Approximately four billion discarded tires end up in landfills each year due to inadequate recycling, contributing to severe environmental concerns. Transforming waste tires into carbon powder for alkali-ion battery anodes presents a promising recycling solution, yet heavy metals and unwanted elements hinder electrochemical performance. Conventional purification methods rely on harsh chemicals like concentrated sulfuric acid and hydrofluoric acid, which pose environmental and scalability issues.
This study proposes a green alternative using hydrothermal treatment to leach impurities while preserving the carbon precursor’s structural integrity. Through multiple-phase analyses, we demonstrate the effects of hydrothermal oxidation, which facilitates the removal of inorganic contaminants and enhances electrochemical performance. Characterization techniques reveal that the hydrothermal process induces rubber degradation through hydroxyl radical-assisted oxidation, forming water-soluble compounds that favor impurity leaching. Complete removal of Ca, Al, Co, Ti, Cu, P, Cl, and K occurs at any temperature, while Si, Fe, Zn, and S leaching increases at lower temperatures.

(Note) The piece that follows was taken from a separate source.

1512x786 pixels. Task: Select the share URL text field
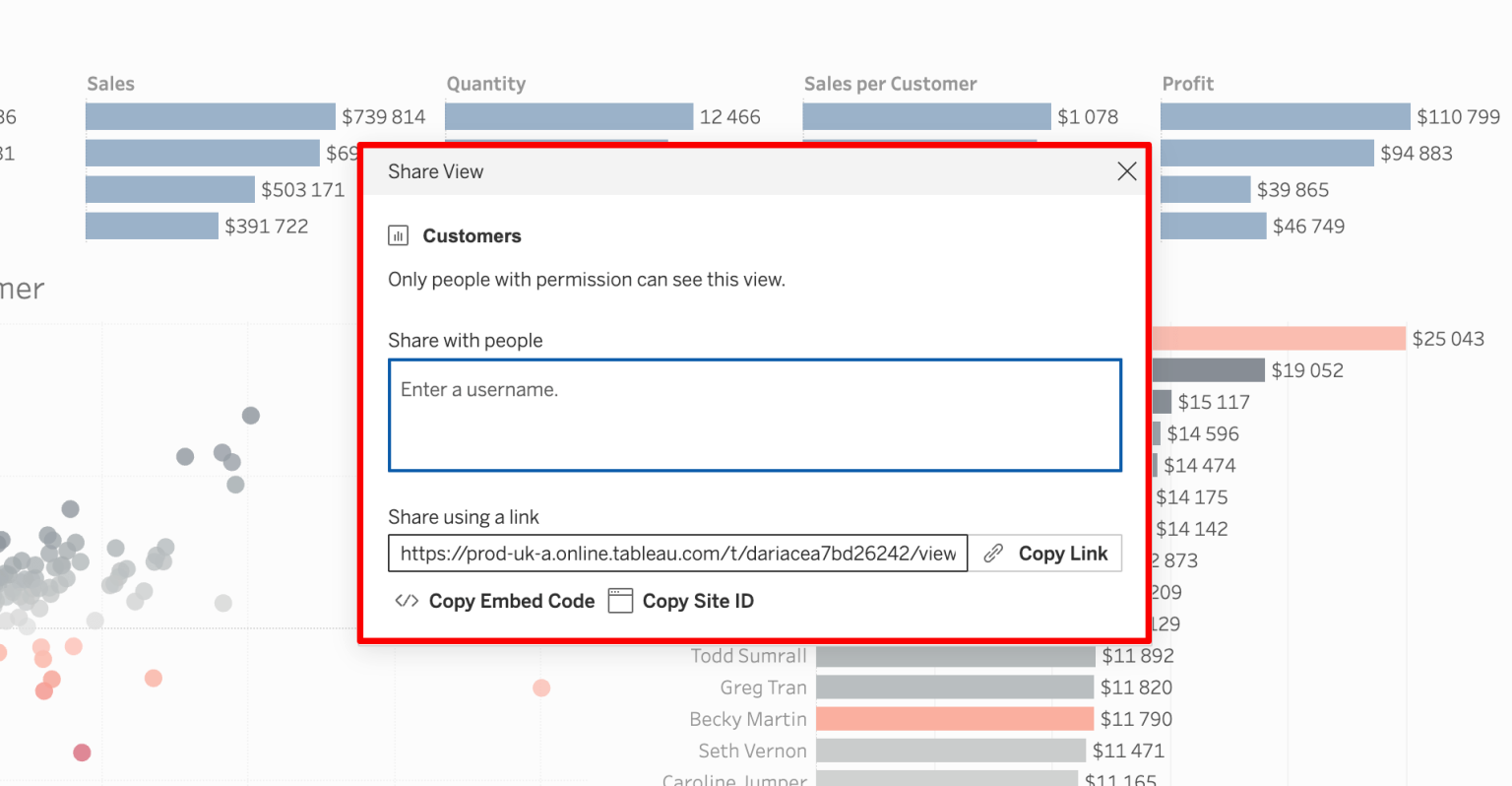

Post-treatment characterization shows a transition to an sp² carbon structure, with Raman spectroscopy confirming increased basal plane formation. The electrochemical performance of the derived hard carbon is validated for Li, Na, and K-ion batteries, exhibiting long-term cycling stability over 200 cycles. The absence of an electrochemical plateau at 0–0.05V confirms the lack of porosity, while charge-discharge analysis correlates structural features with performance.
The proposed hydrothermal process successfully purifies and activates waste tire-derived carbon, offering a sustainable and cost-effective alternative to conventional pyrolysis. By combining leaching and carbon structure enhancement, this approach treats tire waste and produces high-performance anode materials suitable for alkali-ion batteries.